What you have to do –
Which lines in the records below contain the string "each"? Pull out every one of them, treating uppercase and lowercase as different.

Element lookup records:
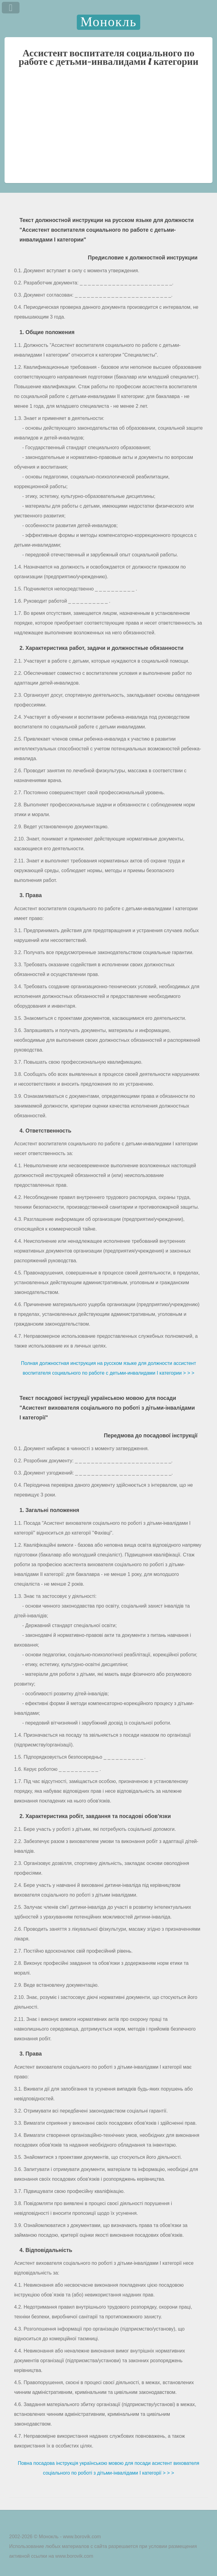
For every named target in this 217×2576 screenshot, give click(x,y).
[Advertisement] (108, 132)
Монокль (108, 22)
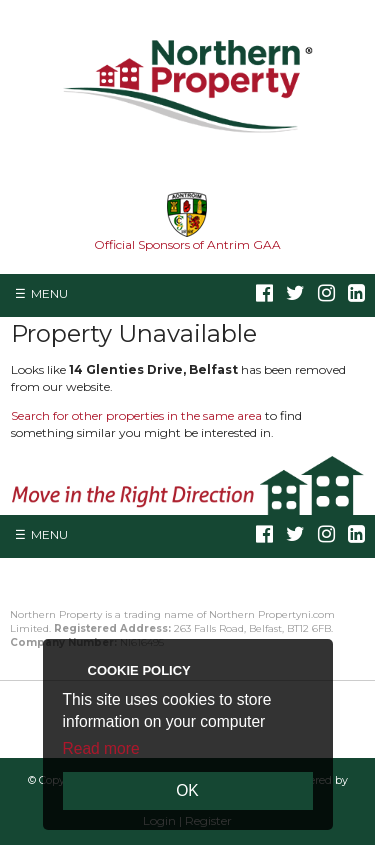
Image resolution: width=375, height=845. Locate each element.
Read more (101, 748)
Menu (49, 293)
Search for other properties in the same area (136, 415)
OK (187, 790)
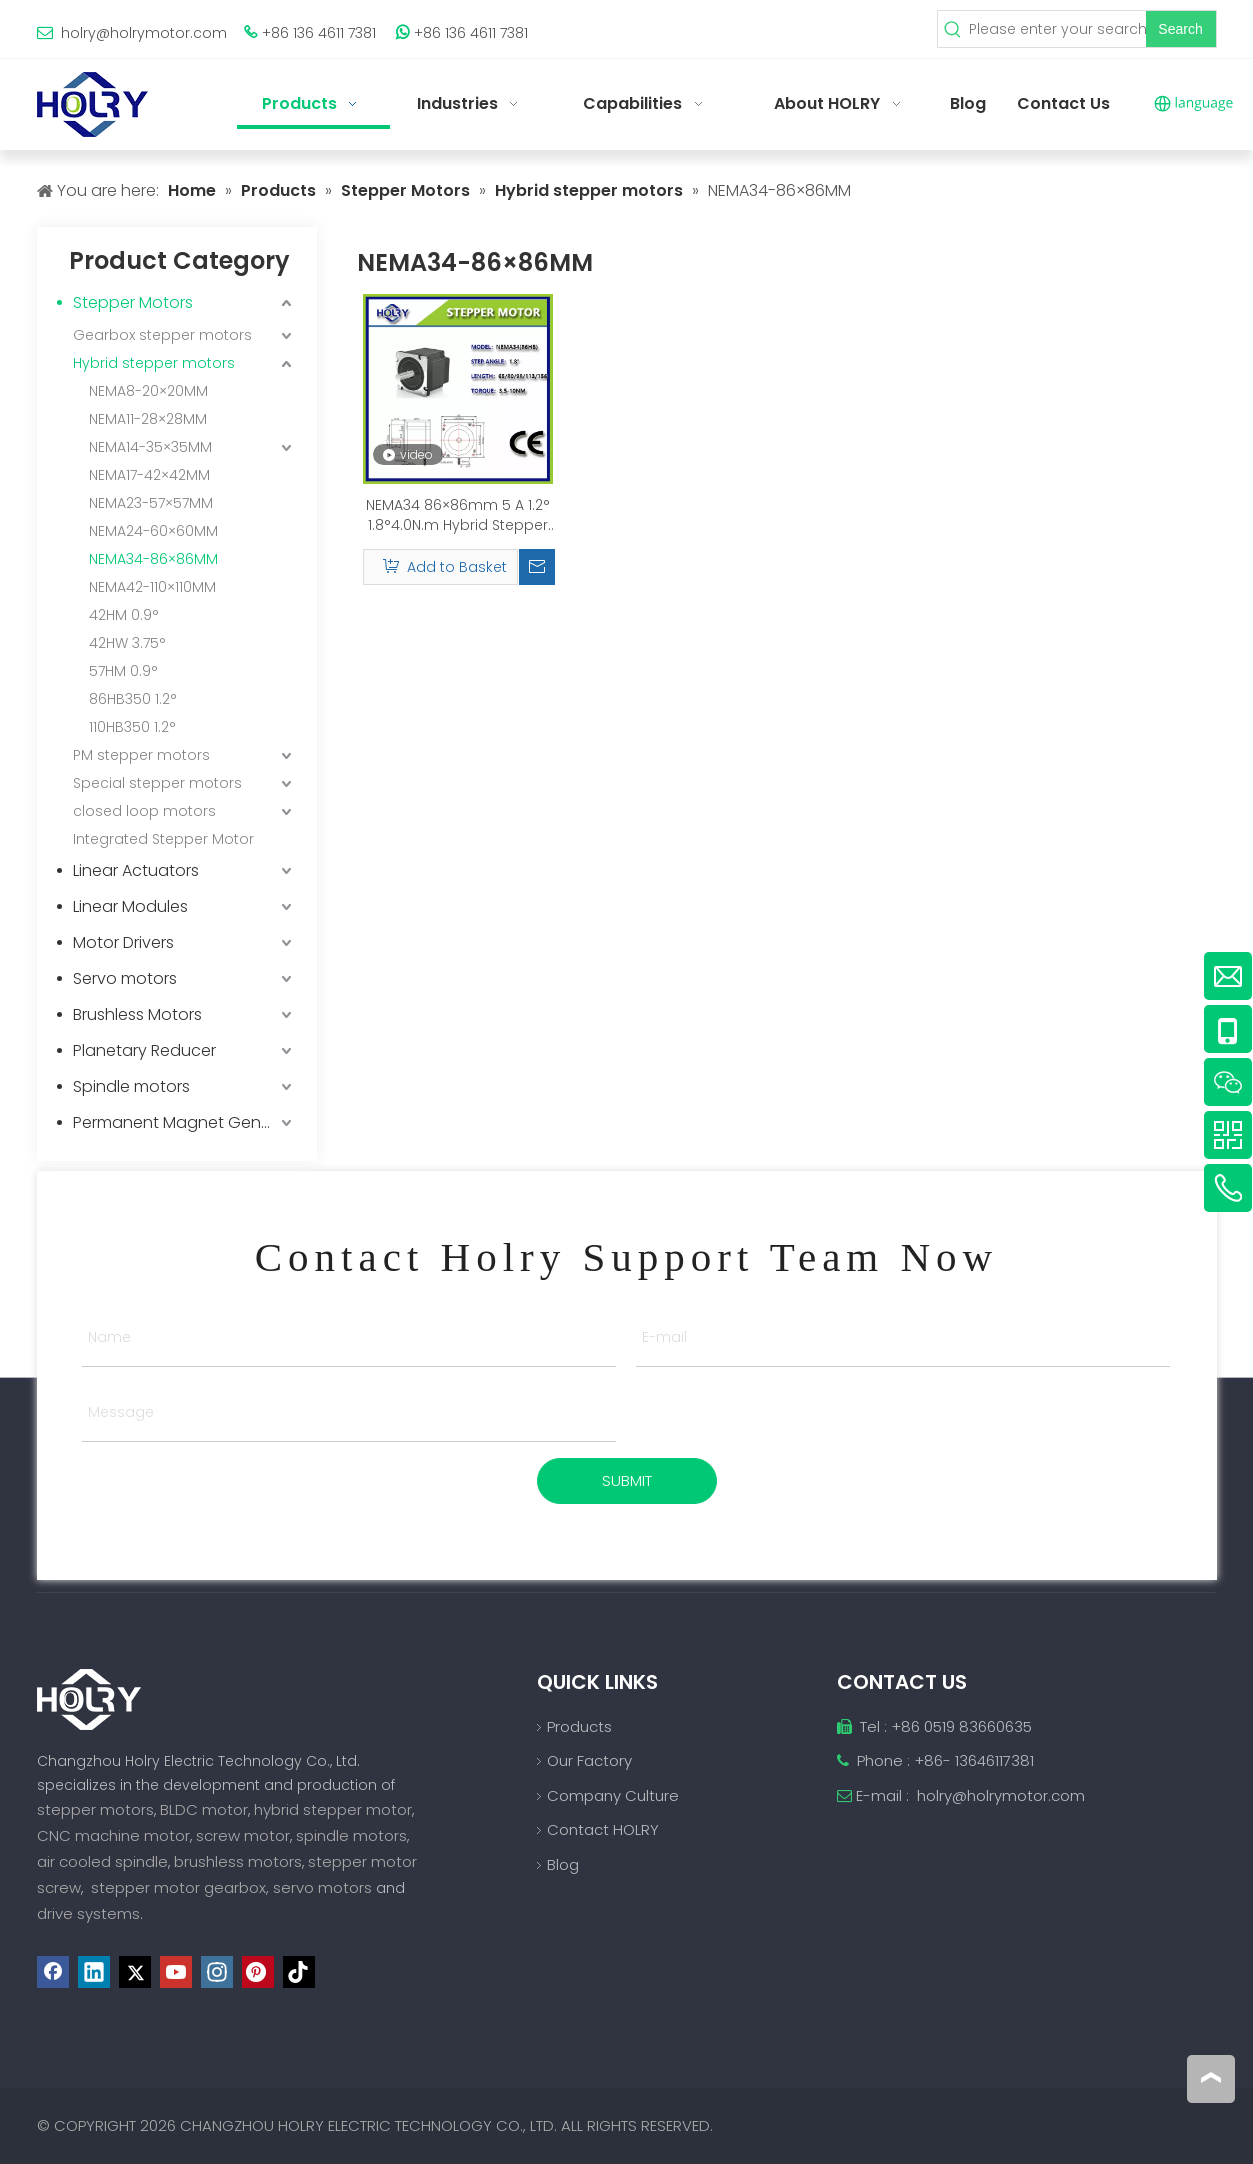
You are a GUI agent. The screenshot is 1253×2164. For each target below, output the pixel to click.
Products (579, 1726)
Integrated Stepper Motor (163, 839)
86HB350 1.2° (133, 699)
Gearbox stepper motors (162, 335)
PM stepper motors (141, 755)
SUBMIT (627, 1480)
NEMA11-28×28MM (148, 419)
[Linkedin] (94, 1972)
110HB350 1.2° (132, 727)
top (1211, 2078)
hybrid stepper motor (333, 1809)
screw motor (243, 1835)
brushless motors (238, 1861)
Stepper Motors (133, 302)
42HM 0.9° (124, 615)
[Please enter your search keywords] (1057, 29)
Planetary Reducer (144, 1050)
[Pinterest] (258, 1972)
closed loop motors (144, 811)
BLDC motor (204, 1809)
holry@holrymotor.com (144, 33)
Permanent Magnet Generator (185, 1122)
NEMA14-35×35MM (150, 447)
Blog (563, 1864)
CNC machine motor (113, 1835)
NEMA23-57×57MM (151, 503)
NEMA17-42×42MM (149, 475)
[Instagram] (217, 1972)
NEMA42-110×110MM (152, 587)
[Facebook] (53, 1972)
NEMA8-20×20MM (148, 391)
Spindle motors (131, 1086)
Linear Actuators (136, 870)
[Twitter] (135, 1972)
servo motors (324, 1887)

Result of this task –
Image resolution: width=375, height=845. Locate each element.
You are a GUI agent. The screenshot is 1253×2164. For each target below, output the pixel to click.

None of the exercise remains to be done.